Effects of quercetin-conjugated with superparamagnetic iron oxide nanoparticles on learning and memory improvement through targeting microRNAs/NF-κB pathway

doi:10.1038/s41598-020-71678-4

. 2020 Sep 15;10(1):15070.

doi: 10.1038/s41598-020-71678-4.

Effects of quercetin-conjugated with superparamagnetic iron oxide nanoparticles on learning and memory improvement through targeting microRNAs/NF-κB pathway

Shiva Ebrahimpour¹, Abolghasem Esmaeili², Fariba Dehghanian¹, Siamak Beheshti³

Affiliations

¹ Department of Cell and Molecular Biology and Microbiology, Faculty of Biological Science and Technology, University of Isfahan, HezarJarib Street, 81746-73441, Isfahan, Iran.
² Department of Cell and Molecular Biology and Microbiology, Faculty of Biological Science and Technology, University of Isfahan, HezarJarib Street, 81746-73441, Isfahan, Iran. aesmaeili@sci.ui.ac.ir.
³ Department of Plant and Animal Biology, Faculty of Biological Science and Technology, University of Isfahan, HezarJarib Street, 81746-73441, Isfahan, Iran.

PMID: 32934245
PMCID: PMC7493930
DOI: 10.1038/s41598-020-71678-4

Effects of quercetin-conjugated with superparamagnetic iron oxide nanoparticles on learning and memory improvement through targeting microRNAs/NF-κB pathway

Shiva Ebrahimpour et al. Sci Rep. 2020.

. 2020 Sep 15;10(1):15070.

doi: 10.1038/s41598-020-71678-4.

Authors

Shiva Ebrahimpour¹, Abolghasem Esmaeili², Fariba Dehghanian¹, Siamak Beheshti³

Affiliations

¹ Department of Cell and Molecular Biology and Microbiology, Faculty of Biological Science and Technology, University of Isfahan, HezarJarib Street, 81746-73441, Isfahan, Iran.
² Department of Cell and Molecular Biology and Microbiology, Faculty of Biological Science and Technology, University of Isfahan, HezarJarib Street, 81746-73441, Isfahan, Iran. aesmaeili@sci.ui.ac.ir.
³ Department of Plant and Animal Biology, Faculty of Biological Science and Technology, University of Isfahan, HezarJarib Street, 81746-73441, Isfahan, Iran.

PMID: 32934245
PMCID: PMC7493930
DOI: 10.1038/s41598-020-71678-4

Abstract

Quercetin-conjugated superparamagnetic iron oxide nanoparticles (QCSPIONs) have an ameliorative effect on diabetes-induced memory impairment.

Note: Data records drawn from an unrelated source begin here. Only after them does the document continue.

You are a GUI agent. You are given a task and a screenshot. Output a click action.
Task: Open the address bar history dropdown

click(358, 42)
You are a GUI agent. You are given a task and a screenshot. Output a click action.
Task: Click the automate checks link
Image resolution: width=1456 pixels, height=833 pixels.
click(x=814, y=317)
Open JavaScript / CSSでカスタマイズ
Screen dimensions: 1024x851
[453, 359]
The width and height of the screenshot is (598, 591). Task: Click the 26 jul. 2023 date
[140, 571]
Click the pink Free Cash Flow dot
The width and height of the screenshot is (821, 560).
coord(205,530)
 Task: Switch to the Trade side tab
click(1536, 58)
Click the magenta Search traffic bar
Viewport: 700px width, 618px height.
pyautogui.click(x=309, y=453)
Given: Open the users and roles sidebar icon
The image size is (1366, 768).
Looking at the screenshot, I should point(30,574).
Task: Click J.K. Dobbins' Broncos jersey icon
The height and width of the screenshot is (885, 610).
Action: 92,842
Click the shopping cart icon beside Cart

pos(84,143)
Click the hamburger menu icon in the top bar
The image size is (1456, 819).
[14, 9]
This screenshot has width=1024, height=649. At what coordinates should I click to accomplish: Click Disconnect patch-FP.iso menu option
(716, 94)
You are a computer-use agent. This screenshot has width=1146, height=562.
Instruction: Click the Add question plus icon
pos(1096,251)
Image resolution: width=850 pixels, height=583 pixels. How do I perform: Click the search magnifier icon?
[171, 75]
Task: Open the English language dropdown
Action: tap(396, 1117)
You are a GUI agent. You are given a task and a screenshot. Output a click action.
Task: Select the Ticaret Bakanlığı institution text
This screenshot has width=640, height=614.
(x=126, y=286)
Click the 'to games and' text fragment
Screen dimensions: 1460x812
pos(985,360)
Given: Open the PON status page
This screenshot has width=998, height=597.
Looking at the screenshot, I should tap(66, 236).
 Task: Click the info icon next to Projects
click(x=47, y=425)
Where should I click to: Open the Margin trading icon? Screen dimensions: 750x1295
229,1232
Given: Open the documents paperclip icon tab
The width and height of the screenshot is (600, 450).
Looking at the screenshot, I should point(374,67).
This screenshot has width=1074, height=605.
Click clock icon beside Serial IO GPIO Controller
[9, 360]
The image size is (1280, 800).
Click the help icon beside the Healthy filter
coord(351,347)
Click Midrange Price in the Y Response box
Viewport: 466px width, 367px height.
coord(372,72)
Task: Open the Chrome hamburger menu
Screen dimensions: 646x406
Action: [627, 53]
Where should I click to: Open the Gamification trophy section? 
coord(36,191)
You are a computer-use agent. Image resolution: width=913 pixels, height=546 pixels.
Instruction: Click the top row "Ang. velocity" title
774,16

The current study aimed to compare the effect of quercetin (QC) and QCSPIONs on inflammation-related microRNAs and NF-κB signaling pathways in the hippocampus of diabetic rats. The expression levels of miR-146a, miR-9, NF-κB, and NF-κB-related downstream genes, including TNF-α, BACE1, AβPP, Bax, and Bcl-2 were measured using quantitative real-time PCR. To determine the NF-κB activity, immunohistochemical expression of NF-κB/p65 phosphorylation was employed. Computer simulated docking analysis also performed to find the QC target proteins involved in the NF-κB pathway. Results indicate that diabetes significantly upregulated the expression levels of miR-146a, miR-9, TNF-α, NF-κB, and subsequently AβPP, BACE1, and Bax. Expression analysis shows that QCSPIONs are more effective than pure QC in reducing the expression of miR-9. Interestingly, QCSPIONs reduce the pathological activity of NF-κB and subsequently normalize BACE1, AβPP, and the ratio of Bax/Bcl-2 expression better than pure QC. Comparative docking analyses also show the stronger binding affinity of QC to IKK and BACE1 proteins compared to specific inhibitors of each protein. In conclusion, our study suggests the potent efficacy of QCSPIONs as a promising drug delivery system in memory improvement through targeting the NF-κB pathway.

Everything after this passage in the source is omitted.